In their previous study, Caoili et al. had found that irregular and eccentric urothelial thickening is the most common manifestation of UUTUC and a lesion <5 mm form a diagnostic threshold for MDCTU [26]. Other authors emphasized the significance of the endoluminal filling defect, focal or asymmetric urothelial enhancement on the arterial phase images and further recommended that even circumferential and smooth ureteral wall thickening should be looked upon with suspicion for UUTUC [27, 28]. Our study recognized that MDCTU signs constitute strong predictors for UUTUC. It must be underline that urothelial thickening and endoluminal filling defect along had very strong predictive power (0.001). In our study, the overall MDCTU sensitivity was lower, specificity nearly the same while PPV higher than that reported in the previous study [11]. This relative increase in PPV in our study may be explained with the certain points of our protocol: we usually perform the excretory phase imaging 15 min after the contrast medium injection and use prone positioning to get full opacification of the ureters and their full distention [20]. We also would like to highlight that our NPV was high and reached 97.7%. Summarizing the above statements, we hypothesize that high specificity and NPV of MDCTU helps to decide whether ureteroscopy should be managed or avoided.

It was specified in the previous studies that UC might be detected in only 0.43%–3.4% of patients presented with hematuria, in an additional 16.2%, 4.0%, 2.3%, and 0.9% it could be caused by nephrolithiasis, prostatic bleeding, urinary tract infections/glomerular disease while in 61%–77% its origin remains unknown [14, 29, 30]. The higher rate of UC in our study could be explained by the fact that the population of our study belongs to a high-risk group.

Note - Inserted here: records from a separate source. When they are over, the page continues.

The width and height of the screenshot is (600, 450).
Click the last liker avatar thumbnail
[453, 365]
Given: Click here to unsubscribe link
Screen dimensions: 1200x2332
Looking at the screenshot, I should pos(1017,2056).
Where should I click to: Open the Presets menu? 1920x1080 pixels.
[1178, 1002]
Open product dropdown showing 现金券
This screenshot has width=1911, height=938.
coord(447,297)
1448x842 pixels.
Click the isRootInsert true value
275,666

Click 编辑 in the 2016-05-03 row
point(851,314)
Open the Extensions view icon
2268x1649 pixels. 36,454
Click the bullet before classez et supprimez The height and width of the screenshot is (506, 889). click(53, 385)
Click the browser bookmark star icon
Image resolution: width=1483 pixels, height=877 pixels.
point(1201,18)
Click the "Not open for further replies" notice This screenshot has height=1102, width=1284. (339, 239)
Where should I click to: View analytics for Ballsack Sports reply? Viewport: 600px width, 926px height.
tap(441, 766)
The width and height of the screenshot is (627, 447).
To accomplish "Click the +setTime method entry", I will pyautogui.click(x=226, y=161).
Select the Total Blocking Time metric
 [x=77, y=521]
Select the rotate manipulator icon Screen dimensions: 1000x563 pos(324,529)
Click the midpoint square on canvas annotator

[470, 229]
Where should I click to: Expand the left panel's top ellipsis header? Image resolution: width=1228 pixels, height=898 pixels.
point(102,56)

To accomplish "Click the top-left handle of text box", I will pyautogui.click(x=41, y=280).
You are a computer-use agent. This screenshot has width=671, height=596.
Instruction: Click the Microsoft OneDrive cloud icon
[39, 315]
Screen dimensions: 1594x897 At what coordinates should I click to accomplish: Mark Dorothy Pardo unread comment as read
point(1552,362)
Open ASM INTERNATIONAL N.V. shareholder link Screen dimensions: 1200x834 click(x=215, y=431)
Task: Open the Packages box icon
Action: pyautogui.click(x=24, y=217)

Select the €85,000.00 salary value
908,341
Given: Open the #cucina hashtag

Some recent studies found that DM was associated with an increased risk of developing UC. It was proposed that DM may cause changes in urine composition and bladder function that could increase the concentration of carcinogens in the urine and consecutive prolong exposure of urothelium to these substances [22]. Although nearly 38% of our patients suffered from DM, in this study we failed to find significant association between DM and increased risk for UC. On the other hand, we found that warfarin had a strong predictive ability to detect UUTUC in patients with hematuria (p-0.037). 0.001).

Conclusion

MDCTU should be primarily performed in the patients >55 years, with recurrent microscopic or single episode of gross hematuria, especially in patients who take warfarin. Delate excretory phase imaging should be performed with patients turned to the prone position. Urothelial thickening and endoluminal filling defect along or in different combinations predict the presence of UUTUC. MDCTU results may be used to exclude the patients who do not need further ureteroscopy.